You've got to be kidding me. :shocked: 

http://www.news.com.au/couriermail/story/0...141-953,00.html

Wow, they're so dangerous, yet if you accidently step on them, they might die..... 
So I wonder what medical attention the people that were attacked by these "dangerous" dogs got? A 911 call for an ambulence or a _band aid!_ :HistericalSmiley: :HistericalSmiley: 









I guess this image is appropriate...

My maltese isn't a "terrier" in any way I would think. My goodness, my poor Gigi could probably run from one if it got near her! :smrofl:


----------



## Orla (Jul 5, 2009)

Already been discussing this on another forum, a general dog forum where at the moment I am the only maltese owner.

yes, you can get vicious maltese, like you can get vicous rotties or vicious labs!
You can also get lovely calm gentle maltese, rotties and labs!
Its down to the breeder and owner! Not the breed!!


Lots of people on the other forum have only met one maltese - Milo and I'm glad that he's very good and gentle so that they met him before they read this article - otherwise they could get the impression that all maltese are "killers" :blink:


----------



## jmm (Nov 23, 2004)

Actually small dogs can do quite a bit of damage...it is not to be taken lightly. Children especially can get very nasty injuries on the face from small dogs. ANY dog can bite and any dog that does is a DANGER.


----------



## gibbert (Jan 13, 2005)

:w00t: 
perhaps they meant "attacking" with kisses and cuddles ... ? In which case I'd have to agree ... the Tater Tot is notorious for going right for the kisser! :yes: olice: 

I'm sorry; I don't want to make light of the issue. what Jackie (JMM) says is absolutely right. I've just never personally known a maltese that was aggressive ... I have no doubt that it happens, as with any breed.


----------



## mi_ku_5 (Jun 2, 2008)

Just goes to show how important temperment and socialization is.


----------



## I found nemo (Feb 23, 2006)

I think ANY dog can be dangerous, I don't care what breed it is.


----------



## ilovemymaltese (Oct 9, 2008)

Oh yes, I am just kidding! No dog biting should be taken lightly. :yes: I just hope they won't learn to kill anybody though.


----------



## mi_ku_5 (Jun 2, 2008)

Toy breeds have been responsible for at least two deaths in the U.S.

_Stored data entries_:
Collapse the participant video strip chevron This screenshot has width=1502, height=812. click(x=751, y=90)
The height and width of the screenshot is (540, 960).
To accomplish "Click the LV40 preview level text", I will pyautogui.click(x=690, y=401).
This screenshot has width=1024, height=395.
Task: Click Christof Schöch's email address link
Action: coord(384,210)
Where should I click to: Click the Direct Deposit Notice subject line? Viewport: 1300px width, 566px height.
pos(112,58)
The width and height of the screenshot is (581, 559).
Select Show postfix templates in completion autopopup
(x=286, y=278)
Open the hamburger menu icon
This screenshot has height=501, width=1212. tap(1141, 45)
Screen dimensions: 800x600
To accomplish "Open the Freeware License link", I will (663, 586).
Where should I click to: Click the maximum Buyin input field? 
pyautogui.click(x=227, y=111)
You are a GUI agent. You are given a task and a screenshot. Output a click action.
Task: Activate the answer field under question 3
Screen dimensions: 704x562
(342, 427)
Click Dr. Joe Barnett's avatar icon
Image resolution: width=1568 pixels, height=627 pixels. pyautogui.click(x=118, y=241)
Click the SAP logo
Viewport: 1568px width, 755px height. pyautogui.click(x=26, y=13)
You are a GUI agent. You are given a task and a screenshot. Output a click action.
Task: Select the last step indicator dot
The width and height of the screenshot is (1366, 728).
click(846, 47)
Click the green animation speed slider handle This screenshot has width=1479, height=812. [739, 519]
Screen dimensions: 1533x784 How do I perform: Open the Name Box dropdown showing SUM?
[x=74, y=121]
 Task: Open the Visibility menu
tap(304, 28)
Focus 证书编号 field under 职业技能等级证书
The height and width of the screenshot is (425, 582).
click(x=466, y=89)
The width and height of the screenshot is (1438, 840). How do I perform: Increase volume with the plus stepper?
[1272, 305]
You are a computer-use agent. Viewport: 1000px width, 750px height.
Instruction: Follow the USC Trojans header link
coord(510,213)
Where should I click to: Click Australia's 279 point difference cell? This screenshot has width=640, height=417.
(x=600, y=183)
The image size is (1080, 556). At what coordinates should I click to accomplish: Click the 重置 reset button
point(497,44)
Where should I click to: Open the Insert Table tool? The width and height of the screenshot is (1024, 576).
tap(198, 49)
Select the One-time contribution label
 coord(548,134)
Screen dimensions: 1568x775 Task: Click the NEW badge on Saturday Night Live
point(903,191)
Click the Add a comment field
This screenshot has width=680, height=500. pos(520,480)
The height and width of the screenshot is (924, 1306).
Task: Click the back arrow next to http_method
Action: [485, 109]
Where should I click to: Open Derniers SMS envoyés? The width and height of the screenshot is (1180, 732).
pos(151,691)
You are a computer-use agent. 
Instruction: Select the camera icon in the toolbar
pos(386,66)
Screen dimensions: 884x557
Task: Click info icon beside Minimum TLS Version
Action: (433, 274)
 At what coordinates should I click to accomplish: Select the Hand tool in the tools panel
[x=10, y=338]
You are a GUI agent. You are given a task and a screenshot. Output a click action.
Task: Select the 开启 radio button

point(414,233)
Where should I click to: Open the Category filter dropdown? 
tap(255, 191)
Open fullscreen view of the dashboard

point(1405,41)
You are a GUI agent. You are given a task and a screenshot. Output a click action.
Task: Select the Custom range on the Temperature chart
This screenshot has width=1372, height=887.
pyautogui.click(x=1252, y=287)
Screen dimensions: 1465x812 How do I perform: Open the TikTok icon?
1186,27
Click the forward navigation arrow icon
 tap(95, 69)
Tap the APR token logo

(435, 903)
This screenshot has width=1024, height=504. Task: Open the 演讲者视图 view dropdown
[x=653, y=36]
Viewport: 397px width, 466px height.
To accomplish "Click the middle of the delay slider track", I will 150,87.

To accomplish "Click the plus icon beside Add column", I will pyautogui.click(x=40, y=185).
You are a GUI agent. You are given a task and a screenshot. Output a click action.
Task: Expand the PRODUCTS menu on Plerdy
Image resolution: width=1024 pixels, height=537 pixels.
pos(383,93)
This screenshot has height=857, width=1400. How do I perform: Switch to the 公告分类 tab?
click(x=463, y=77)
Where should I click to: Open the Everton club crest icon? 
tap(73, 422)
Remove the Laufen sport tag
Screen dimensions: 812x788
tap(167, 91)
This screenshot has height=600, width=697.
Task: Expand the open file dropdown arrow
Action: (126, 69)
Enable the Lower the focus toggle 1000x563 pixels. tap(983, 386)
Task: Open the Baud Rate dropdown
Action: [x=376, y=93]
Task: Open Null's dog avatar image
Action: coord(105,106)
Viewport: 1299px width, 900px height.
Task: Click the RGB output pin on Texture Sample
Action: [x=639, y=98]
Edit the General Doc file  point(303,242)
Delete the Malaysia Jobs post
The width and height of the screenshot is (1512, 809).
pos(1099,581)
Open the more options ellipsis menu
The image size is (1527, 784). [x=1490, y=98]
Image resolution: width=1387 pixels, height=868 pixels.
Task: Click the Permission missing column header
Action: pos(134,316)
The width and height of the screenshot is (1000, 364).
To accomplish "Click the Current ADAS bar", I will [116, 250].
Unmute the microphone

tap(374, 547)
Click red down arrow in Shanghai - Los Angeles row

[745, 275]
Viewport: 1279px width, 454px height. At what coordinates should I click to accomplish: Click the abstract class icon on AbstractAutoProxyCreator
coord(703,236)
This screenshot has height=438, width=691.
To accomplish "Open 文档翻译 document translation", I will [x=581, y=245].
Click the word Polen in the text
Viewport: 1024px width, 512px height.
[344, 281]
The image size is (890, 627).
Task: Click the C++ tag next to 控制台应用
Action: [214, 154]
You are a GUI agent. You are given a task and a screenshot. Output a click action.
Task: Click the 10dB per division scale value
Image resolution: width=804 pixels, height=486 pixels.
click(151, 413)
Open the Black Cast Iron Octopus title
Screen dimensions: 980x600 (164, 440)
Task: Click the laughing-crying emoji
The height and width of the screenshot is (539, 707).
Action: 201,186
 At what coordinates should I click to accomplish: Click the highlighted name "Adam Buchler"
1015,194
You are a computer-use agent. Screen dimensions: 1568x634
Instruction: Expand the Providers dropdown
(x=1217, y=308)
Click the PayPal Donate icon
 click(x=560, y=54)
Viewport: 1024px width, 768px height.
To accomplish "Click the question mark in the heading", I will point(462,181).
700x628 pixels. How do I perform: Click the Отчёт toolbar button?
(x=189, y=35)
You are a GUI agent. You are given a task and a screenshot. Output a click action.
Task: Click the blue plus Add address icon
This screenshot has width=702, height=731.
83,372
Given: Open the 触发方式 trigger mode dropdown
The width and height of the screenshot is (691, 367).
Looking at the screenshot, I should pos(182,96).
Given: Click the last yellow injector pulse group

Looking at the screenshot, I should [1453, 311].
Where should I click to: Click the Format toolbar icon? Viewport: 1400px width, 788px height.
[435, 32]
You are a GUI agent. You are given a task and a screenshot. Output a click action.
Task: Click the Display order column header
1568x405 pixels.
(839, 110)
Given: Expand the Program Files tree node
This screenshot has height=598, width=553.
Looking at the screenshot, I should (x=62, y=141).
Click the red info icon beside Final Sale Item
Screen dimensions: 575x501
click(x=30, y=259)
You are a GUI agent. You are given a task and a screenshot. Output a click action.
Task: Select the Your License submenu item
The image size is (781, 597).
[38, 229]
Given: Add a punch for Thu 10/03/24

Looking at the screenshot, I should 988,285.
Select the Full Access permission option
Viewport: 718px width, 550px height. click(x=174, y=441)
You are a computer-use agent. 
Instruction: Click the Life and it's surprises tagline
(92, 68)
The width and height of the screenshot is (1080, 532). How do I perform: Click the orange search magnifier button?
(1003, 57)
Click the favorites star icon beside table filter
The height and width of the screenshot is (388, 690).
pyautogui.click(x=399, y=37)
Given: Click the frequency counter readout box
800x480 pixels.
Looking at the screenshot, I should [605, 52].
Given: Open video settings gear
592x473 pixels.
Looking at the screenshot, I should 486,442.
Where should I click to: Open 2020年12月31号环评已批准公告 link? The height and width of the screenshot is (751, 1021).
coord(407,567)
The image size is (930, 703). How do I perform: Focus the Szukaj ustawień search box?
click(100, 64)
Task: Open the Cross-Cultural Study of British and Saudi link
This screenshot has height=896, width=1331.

_Work task_: Reproduce the forum thread about maltese dogs word for word, covering everything from "Its down to" down to "is a DANGER.". The items have no connection to the forum thread about maltese dogs.

_Response to the exercise_:
Its down to the breeder and owner! Not the breed!!


Lots of people on the other forum have only met one maltese - Milo and I'm glad that he's very good and gentle so that they met him before they read this article - otherwise they could get the impression that all maltese are "killers" :blink:


----------



## jmm (Nov 23, 2004)

Actually small dogs can do quite a bit of damage...it is not to be taken lightly. Children especially can get very nasty injuries on the face from small dogs. ANY dog can bite and any dog that does is a DANGER.